Botanical name: Trillium cuneatum
Common names: little sweet Betsy, toadshade, wood trillium
Family name: Melanthiaceae (Bunchflower family)
Native range: Southeastern United States
Location in Duke Gardens: Blomquist Garden of Native Plants
USDA Hardiness Zones: 5-8

This native plant has no shortage of common names—depending on who you talk to, it might be little sweet betsy, purple toadshade, whippoorwill flower or any variation on the above. Whatever you call it, there’s no question it’s lovely, especially in moist woodland bottomlands and slopes where it can form dense colonies along the forest floor in March and April before the trees leaf out.

Red sessile trillium

Trilliums are a diverse and varied group of wildflowers that are easy to identify thanks to their structural simplicity: three leaf-like bracts topped with a single flower with three sepals and three petals (although depending on the species, they may or may not be easy to tell apart from each other). They can be further divided into two main morphological types—pedicellate trilliums, where the flower dangles from a stalk, and sessile trilliums, with no flower stalk. After that, identification can get tricky.

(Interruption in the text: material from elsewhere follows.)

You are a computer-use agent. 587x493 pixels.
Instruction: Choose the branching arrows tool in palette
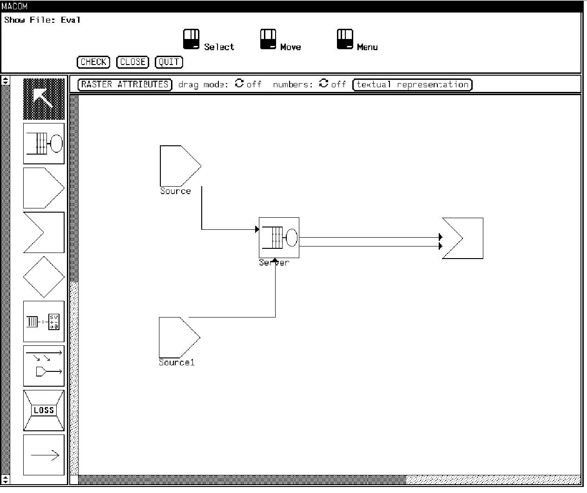click(44, 366)
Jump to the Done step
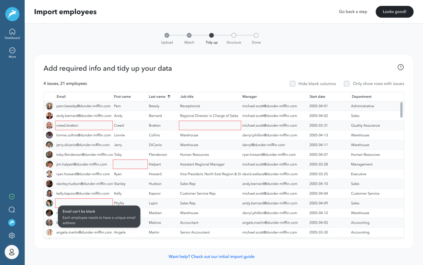The height and width of the screenshot is (265, 423). (256, 36)
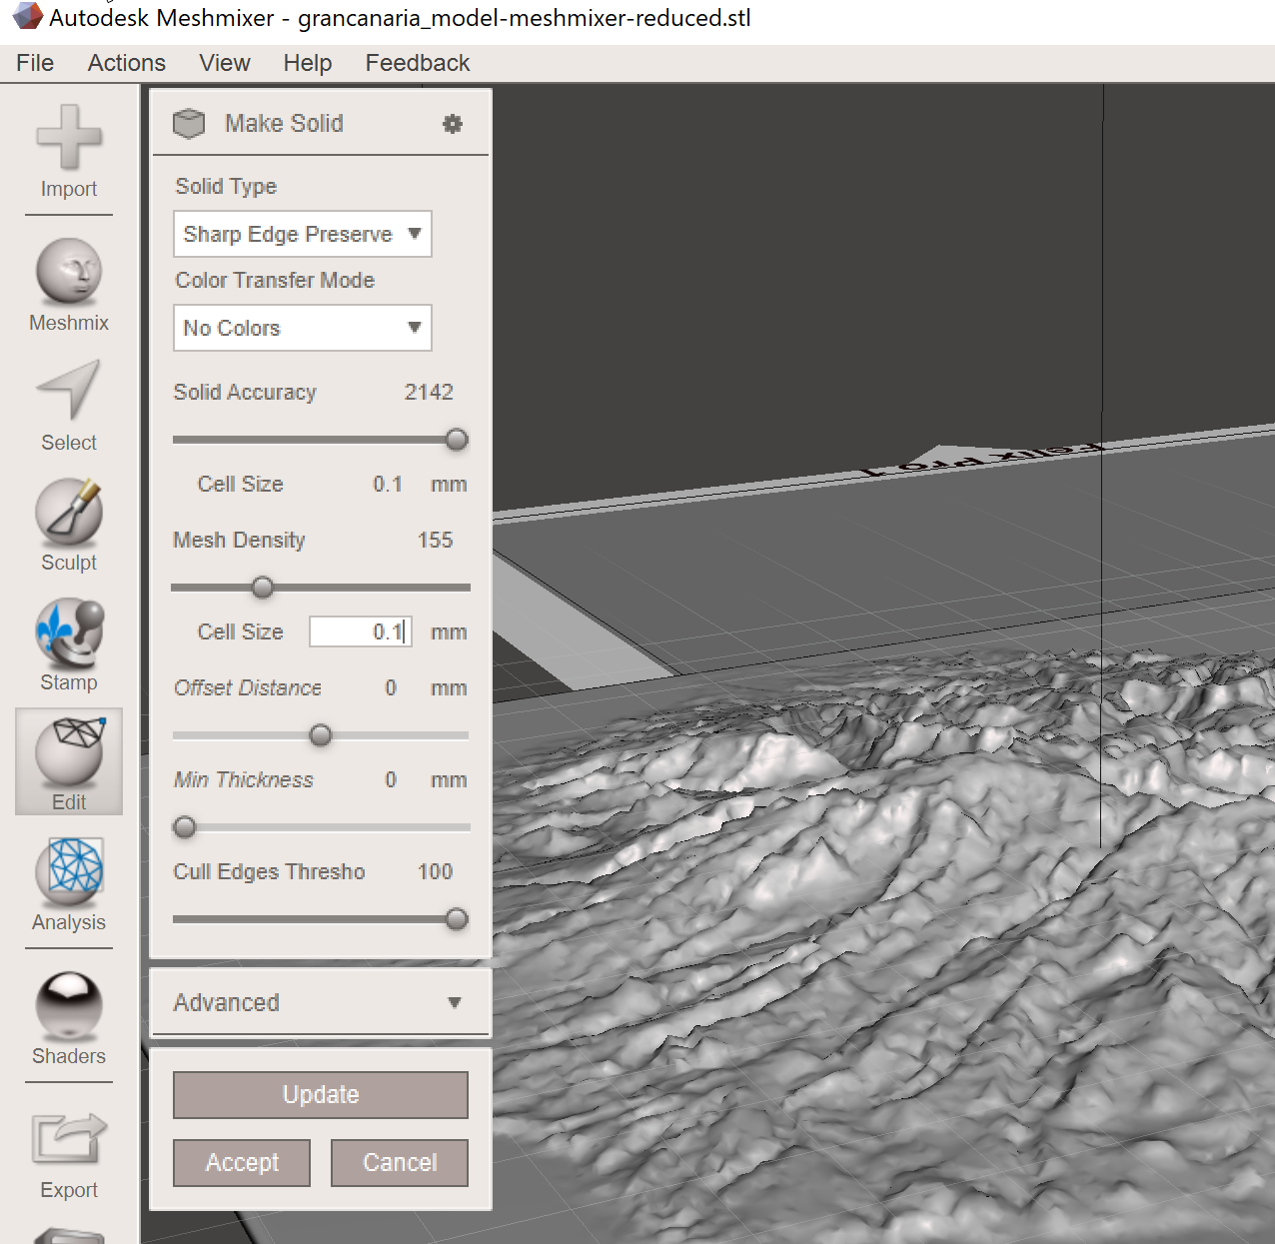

Little sweet Betsy is a sessile trillium, as well as a member of the Trillium cuneatum complex, a group of related species and subspecies that even professional botanists and taxonomists have trouble distinguishing from each other. As a result, this species is often mistaken for spotted trillium (T. maculatum) and the red form of the yellow trillium (T. luteum), both of which are also included in the Blomquist Garden’s trillium collection. However, most of the species in the T. cuneatum complex have overlapping but ultimately different geographic ranges. If you find a sessile trillium growing wild in the North Carolina Piedmont, it’s almost certainly little sweet Betsy.

Like many native plants with maroon flowers, little sweet Betsy has an unpleasant, rotten scent to attract flies and other carrion-eating insects. Its seeds are attractive to ants, which carry them back to their nests where they will later sprout. Because they are slow-growing and only above ground for a brief period each year, it can take a long time for populations to expand, so every plant is precious. Be sure to stay on the paths to avoid accidentally damaging or crushing them.

Look for this and many other species of trilliums right now along the Blomquist Garden of Native Plant’s Trillium Walk, as well as scattered throughout the Blomquist understory (especially between the McNabb Bridge and the Millstone Pond) with other ephemeral wildflowers.